Single by Knife Party featuring Tom Morello

from the album The Atlas Underground
- Released: 9 September 2016 2 December 2016 (UK)
- Genre: Nu metal; drumstep; trap;
- Length: 4:04
- Label: Earstorm Big Beat
- Songwriters: Rob Swire, Gareth McGrillen, Tom Morello
- Producers: Rob Swire Gareth McGrillen

Music video
- Battle Sirens on YouTube

= Battle Sirens =

"Battle Sirens" is a single by the Australian duo Knife Party featuring guitarist Tom Morello from the band Rage Against the Machine and Audioslave.

==Background==
In an interview with Rolling Stone, Members of Knife Party stated "Tom (Morello) hit us up when we were in the studio saying he'd always loved the idea of merging his guitar riffs into the electronic world and we bounced some ideas back and forth until we had the final version" and added that Performing this track live as a surprise during their Ultra set was insane.
Tom Morello said "'Battle Sirens' is the cross genre hard guitar/hard EDM mashup I've been waiting to hear for years.
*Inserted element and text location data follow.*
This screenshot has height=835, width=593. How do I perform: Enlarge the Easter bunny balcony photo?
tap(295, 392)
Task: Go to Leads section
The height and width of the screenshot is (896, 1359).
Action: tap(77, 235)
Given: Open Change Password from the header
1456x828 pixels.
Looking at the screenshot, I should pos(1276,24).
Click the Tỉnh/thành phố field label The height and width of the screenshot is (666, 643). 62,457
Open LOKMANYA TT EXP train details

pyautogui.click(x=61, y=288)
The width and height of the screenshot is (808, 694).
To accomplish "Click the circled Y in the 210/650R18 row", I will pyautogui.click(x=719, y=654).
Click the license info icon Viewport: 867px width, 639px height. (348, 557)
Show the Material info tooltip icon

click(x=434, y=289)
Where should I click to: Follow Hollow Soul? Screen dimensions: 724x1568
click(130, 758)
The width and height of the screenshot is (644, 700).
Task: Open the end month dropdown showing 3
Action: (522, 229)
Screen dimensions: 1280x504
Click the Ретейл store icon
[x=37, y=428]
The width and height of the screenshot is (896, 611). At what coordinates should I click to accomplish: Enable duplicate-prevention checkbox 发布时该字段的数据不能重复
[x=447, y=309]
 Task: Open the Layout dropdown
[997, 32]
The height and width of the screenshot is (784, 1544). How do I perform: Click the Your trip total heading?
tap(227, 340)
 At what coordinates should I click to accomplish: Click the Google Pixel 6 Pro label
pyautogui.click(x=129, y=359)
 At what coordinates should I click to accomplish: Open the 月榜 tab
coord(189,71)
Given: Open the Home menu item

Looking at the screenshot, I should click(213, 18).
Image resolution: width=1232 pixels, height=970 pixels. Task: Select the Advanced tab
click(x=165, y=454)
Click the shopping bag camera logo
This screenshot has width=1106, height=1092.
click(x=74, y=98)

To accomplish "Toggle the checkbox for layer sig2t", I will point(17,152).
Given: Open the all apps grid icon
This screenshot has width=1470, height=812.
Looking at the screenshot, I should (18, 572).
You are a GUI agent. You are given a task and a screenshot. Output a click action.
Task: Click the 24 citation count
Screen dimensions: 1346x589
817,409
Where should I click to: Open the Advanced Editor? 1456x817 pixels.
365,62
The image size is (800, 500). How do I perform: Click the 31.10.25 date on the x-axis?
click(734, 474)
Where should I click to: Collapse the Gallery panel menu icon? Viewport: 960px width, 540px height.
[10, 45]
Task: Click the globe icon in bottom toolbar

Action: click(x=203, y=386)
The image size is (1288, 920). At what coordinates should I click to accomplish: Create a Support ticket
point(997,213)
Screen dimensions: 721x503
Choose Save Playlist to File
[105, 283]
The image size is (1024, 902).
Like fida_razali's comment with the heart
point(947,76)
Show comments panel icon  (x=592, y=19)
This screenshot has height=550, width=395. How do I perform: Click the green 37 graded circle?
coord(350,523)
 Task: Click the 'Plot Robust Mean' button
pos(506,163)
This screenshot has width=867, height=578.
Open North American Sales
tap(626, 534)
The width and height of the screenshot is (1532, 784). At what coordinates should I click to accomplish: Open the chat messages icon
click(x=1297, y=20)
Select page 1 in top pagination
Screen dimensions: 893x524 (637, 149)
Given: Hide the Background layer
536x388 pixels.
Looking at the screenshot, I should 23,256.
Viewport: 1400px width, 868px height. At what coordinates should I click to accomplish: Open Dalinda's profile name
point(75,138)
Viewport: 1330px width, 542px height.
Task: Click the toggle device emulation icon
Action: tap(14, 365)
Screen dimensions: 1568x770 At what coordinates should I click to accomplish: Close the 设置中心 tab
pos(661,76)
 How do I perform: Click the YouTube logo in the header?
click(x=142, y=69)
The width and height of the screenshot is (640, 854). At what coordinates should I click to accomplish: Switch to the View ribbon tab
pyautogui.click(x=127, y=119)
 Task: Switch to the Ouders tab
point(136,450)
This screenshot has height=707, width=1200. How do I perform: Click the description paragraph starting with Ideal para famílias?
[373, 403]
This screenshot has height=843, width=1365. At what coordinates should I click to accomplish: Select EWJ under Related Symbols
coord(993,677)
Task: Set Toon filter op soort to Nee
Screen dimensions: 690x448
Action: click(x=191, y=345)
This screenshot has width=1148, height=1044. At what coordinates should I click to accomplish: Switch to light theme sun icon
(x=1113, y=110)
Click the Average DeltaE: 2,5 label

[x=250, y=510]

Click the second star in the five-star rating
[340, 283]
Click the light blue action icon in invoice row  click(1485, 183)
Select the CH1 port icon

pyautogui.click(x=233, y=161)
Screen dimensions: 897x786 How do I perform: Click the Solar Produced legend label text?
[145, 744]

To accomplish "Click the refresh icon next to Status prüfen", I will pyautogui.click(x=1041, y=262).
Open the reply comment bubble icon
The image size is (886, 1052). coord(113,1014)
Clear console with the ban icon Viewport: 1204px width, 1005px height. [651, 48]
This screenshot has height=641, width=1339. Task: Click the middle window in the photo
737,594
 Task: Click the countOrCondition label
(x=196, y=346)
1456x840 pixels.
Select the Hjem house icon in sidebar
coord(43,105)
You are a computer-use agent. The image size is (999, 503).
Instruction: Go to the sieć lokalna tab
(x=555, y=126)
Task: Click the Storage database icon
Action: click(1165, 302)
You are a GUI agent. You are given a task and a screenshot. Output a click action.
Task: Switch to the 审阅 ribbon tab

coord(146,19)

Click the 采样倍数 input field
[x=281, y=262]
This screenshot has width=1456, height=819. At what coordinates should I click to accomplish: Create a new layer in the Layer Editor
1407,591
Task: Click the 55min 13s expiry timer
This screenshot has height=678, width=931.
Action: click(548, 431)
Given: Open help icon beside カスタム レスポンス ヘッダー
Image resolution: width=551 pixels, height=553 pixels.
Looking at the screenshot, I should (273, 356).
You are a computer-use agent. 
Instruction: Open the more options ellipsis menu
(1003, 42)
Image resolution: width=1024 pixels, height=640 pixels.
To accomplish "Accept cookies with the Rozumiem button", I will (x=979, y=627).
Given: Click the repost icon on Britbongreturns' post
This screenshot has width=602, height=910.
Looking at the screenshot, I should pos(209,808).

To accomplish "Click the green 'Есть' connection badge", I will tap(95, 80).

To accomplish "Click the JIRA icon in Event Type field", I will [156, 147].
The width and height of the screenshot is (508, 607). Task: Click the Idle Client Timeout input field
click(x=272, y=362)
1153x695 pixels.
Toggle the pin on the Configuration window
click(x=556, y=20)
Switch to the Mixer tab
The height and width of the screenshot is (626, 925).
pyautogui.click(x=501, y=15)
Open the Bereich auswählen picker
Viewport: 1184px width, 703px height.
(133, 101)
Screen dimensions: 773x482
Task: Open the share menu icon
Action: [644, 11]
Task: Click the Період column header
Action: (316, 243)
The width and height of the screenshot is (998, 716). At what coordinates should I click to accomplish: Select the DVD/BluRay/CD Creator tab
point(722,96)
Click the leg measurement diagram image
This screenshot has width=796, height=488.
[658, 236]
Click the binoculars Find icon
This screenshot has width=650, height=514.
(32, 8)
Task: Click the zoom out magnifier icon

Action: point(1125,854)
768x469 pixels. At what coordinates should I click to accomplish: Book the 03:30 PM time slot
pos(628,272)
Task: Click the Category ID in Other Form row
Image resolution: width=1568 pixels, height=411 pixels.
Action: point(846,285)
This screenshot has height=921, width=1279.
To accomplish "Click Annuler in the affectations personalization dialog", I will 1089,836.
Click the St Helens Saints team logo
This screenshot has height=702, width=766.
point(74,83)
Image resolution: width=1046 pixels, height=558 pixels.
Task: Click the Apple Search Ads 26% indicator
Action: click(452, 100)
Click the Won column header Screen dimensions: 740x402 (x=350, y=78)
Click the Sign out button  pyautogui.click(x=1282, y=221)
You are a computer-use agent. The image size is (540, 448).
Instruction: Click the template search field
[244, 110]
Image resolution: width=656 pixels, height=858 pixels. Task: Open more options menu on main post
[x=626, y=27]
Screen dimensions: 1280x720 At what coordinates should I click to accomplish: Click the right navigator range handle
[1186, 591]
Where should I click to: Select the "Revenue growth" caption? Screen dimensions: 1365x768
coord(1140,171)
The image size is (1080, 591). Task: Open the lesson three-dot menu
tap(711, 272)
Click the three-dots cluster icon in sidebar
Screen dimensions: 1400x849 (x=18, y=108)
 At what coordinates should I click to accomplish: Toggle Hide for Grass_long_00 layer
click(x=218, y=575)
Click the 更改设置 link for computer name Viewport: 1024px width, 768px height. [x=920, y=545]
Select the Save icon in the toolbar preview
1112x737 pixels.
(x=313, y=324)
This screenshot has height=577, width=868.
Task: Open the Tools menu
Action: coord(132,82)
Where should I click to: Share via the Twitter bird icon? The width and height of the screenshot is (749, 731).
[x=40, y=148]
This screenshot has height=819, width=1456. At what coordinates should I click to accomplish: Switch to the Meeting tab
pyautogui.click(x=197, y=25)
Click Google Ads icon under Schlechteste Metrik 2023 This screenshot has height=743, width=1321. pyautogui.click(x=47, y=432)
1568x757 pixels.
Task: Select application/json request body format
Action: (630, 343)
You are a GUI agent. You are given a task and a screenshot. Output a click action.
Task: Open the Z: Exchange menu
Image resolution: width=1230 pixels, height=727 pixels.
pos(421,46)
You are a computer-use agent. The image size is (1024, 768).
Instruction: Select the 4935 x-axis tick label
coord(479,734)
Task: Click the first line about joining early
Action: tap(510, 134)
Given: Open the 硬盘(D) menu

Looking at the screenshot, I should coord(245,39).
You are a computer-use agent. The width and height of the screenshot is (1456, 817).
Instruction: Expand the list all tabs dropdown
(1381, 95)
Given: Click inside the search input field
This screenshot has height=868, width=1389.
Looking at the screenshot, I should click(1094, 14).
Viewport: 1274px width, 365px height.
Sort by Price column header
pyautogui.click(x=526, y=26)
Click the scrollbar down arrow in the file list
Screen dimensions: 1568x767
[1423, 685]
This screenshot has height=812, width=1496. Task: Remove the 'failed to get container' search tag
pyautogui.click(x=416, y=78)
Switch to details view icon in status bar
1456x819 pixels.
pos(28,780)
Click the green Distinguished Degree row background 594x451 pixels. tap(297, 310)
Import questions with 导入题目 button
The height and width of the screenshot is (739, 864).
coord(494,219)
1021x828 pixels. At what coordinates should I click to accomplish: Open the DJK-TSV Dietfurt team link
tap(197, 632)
The devastating grooves, monster drops and insane tension that are a hallmark of both Knife Party and Rage Against the Machine are elevated to a crazy level with this jam." The single is featured as the opening track on Morello's solo album The Atlas Underground.

==Charts==

| Chart (2016–2017) | Peak position |
|---|---|
| US Billboard Dance/Electronic Digital Song Sales | 43 |

==Battle Sirens EP==
1. "Battle Sirens" – 4:05
2. "Battle Sirens" (Ephwurd Remix) – 3:56
3. "Battle Sirens" (Brillz remix) – 3:57
4. "Battle Sirens" (Live Version) – 4:05

==Remixes==
Apart from the remixes included in the EP, American duo RIOT made a remix of the track. Knife Party often close their live shows with this remix.